# Top 10 AP US History Pickup Lines



## theendofthered

A friend of mine made these up while we were bored in math class and, if you're a history nerd like us, they are basically the funniest things ever. Hope y'all enjoy!


Top 10 AP US History Pickup Lines
10. Want to make the Cold War hot?
9. My court packing plan isn't my only packing plan...
8. Want to play War of 1812? I'll light your White House on fire...
7. There's a reason they say I started the Era of Good Feelings...
6. Can I annex your territory after class?
5. Do you want to help me with my project on the tit...I'm sorry...TET offensive?
4. I'll be your secretary of the interior!
3. I bet if Jefferson had met you he would have vetoed the Non-Intercourse Act.
2. Want to go back to my place and discuss Big Stick Diplomacy?
1. Want to reenact the Battle of the Bulge?


----------



## manu1959

theendofthered said:
			
		

> A friend of mine made these up while we were bored in math class and, if you're a history nerd like us, they are basically the funniest things ever.

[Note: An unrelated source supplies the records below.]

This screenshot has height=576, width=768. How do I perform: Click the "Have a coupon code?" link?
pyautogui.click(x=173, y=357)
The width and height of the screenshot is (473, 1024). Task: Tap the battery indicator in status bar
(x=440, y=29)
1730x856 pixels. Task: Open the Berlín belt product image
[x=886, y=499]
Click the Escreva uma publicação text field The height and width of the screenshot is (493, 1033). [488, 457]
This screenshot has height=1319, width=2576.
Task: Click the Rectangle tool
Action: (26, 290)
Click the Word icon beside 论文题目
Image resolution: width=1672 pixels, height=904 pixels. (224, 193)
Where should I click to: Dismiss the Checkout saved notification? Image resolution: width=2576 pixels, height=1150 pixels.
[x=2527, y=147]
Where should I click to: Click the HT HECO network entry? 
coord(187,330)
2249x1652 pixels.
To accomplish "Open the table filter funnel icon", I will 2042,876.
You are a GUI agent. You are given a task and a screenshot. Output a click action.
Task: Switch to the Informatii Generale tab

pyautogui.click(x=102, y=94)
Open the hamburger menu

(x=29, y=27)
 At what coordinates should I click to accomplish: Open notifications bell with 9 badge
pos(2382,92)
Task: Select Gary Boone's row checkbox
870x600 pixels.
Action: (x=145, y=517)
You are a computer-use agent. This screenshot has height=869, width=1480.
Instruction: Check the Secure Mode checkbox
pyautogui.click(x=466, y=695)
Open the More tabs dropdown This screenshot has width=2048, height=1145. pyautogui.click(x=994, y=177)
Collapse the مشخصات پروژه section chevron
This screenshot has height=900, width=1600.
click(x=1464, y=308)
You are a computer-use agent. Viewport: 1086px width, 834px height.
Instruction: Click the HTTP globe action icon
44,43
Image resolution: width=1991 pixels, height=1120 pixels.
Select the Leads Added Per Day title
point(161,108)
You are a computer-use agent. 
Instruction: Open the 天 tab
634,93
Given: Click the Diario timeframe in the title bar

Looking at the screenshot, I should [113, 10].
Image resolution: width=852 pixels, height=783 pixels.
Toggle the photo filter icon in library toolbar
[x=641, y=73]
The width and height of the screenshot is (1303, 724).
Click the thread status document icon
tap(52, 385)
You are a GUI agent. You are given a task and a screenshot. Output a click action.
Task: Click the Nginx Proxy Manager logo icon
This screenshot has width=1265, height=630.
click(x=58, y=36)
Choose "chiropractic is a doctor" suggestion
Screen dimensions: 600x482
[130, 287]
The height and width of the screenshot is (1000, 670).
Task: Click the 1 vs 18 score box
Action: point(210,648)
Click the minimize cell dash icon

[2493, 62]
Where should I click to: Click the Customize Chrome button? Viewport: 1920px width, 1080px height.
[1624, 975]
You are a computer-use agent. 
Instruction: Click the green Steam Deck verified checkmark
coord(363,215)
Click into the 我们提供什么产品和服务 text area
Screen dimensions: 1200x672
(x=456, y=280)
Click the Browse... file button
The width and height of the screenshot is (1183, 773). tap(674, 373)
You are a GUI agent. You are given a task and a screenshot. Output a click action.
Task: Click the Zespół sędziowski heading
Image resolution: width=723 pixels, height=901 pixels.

Hope y'all enjoy!
> 
> 
> Top 10 AP US History Pickup Lines
> 10. Want to make the Cold War hot?
> 9. My court packing plan isn't my only packing plan...
> 8. Want to play War of 1812? I'll light your White House on fire...
> 7. There's a reason they say I started the Era of Good Feelings...
> 6. Can I annex your territory after class?
> 5. Do you want to help me with my project on the tit...I'm sorry...TET offensive?
> 4. I'll be your secretary of the interior!
> 3. I bet if Jefferson had met you he would have vetoed the Non-Intercourse Act.
> 2. Want to go back to my place and discuss Big Stick Diplomacy?
> 1. Want to reenact the Battle of the Bulge?​




i plan on blitzkrieging Paris later today


----------



## Nienna

Oh, Honey! Next time _left justify! left justify!_


But, pretty funny.


----------



## Angelbabe91

My Friend knows some history pick up lines and they are hilarious!!!
but I'm not in US history yet so I'd mess them up but I'oll have him message me them and then I'll post them...


----------